Once upon a time, not so long ago, the District of Columbia faced a severe revenue shortfall. Balancing the budget — as the District, like virtually all states must — required deep program cuts, unless laws were modified to collect more taxes.
The DC Fiscal Policy Institute and allies recommended, among other things, an expansion of the sales tax to at least some of the services that were perplexingly exempt — fur storage, for example, and homes-away-from-home for fur-bearing pets.
Word got out that the DC Council just might tax some of the exempt services. And next thing you knew, Councilmembers were barraged with e-mails from people who worked out at gyms and/or took for-fee yoga lessons — these orchestrated by the business owners, of course.
For this, as well as other reasons, the Council decided to increase the sales tax rate, but leave services alone.
Now we’re being treated to another round of outrage because a Council majority has voted to apply the sales tax to “health clubs,” as well as five other types of services.
This time, the sales tax expansion would partly offset revenues the District would lose by adopting other recommendations made by the Tax Revision Commission.
Most of these would cut personal income tax liabilities for low and moderate-income filers. But there’d also be a reduction in business franchise taxes — presumably a boon to the unhappy fitness club owners.
Clearly, the tax cuts must be offset. Otherwise, the District would be left with many, many millions less for essential programs and services.
And clearly, the fitness club members will have considerably more money in their pockets to pay the 5.75% tax on their dues — on average, $36.33 a month for those with adjusted gross incomes in the $50,000-$70,000 range, according to Council Chairman Phil Mendelson.
What’s now a $70 a month gym membership would cost an extra $4.01 — less than the cost of two short lattes at Starbucks.
But, says the Yoga Alliance, the District would be “taxing essential healthcare.” A “wellness tax,” one of the several petitions calls it. This makes about as much sense as saying that the sales tax on my daily newspaper is a tax on literacy — or informed citizenship, if you prefer.
We’re asked to worry especially about lower-income residents — people “on the fringe,” as one fitness club owner calls them.
Those folks over in the east part of the city have “ZERO full-service gyms,” exclaims another petition. And the smaller operations there “don’t need another reason to have fewer customers,” especially when obesity and diabetes rates are higher in low-income areas.
Might this have something to do with the fact that many who live there can’t afford a healthful diet, let alone a health club membership? Is there no way to get exercise except at a members-only gym or in a yoga class?
The so-called yoga tax will bring in an estimated $5 million in the first year it’s effective. Where will that $5 million come from if the fitness club folks get their way — or the additional millions in years to come?
From the “record [revenue] surpluses,” Councilmember Jack Evans says — as if we don’t have better uses for the money, e.g., affordable housing for homeless residents. As if the latest recession is the last we’ll ever have.
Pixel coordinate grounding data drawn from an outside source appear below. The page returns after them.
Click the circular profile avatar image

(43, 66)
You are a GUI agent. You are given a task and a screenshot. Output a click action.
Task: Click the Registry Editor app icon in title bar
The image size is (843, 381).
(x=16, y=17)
But it won’t be. Sooner or later, the mayor and the Council will again have a tough time balancing the budget. As always, programs that serve the needs of low-income residents will be especially vulnerable.
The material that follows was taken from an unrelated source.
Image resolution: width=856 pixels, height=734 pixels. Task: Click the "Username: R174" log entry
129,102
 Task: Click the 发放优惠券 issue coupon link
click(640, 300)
So, says Citizens for Tax Justice, will businesses whose goods and services aren’t exempt from the sales tax — and, of course, their customers. But there will be “less pressure to jack up the sales tax rate” if the base is broadened now.
In other words, giving the fitness club owners a free pass will shift the burden to other business owners — and to residents who’ve got no choice but to buy certain taxable items, e.g., toilet paper, soap, diapers.
All this said, I understand how the health club owners could feel picked on. As I said, their services are one of only six types the Council’s plan would tax.
The group seems to me oddly arbitrary — carpet cleaning, home water delivery, car washes, billiards parlors and bowling alleys, storage locker rentals, plus tanning studios, which are lumped together with health clubs.
An expert retained by the Tax Revision Commission identified these — apparently because he thought they’d be difficult for residents to purchase untaxed. But he also recommended two the Council will leave tax-exempt, unless the package changes before the final vote.
Notwithstanding the rationale, I find the choices over-selective. People who have to store their belongings because they’ve lost their homes will pay the sales tax. People who store their fur coats still won’t.
People who have their cars washed will pay the sales tax. People who have their dogs washed still won’t. People who go bowling will pay the sales tax. People who go to the ballet still won’t.
Merely examples from a list that’s perhaps a bit outdated, but still fairly accurate. There are more than eighty tax-exempt services on it.
Seems to me the better approach would have been to begin with the presumption that services would be taxed and then selectively exempt those for which there’s a compelling reason. Health club memberships wouldn’t qualify in my book, but bona fide healthcare would.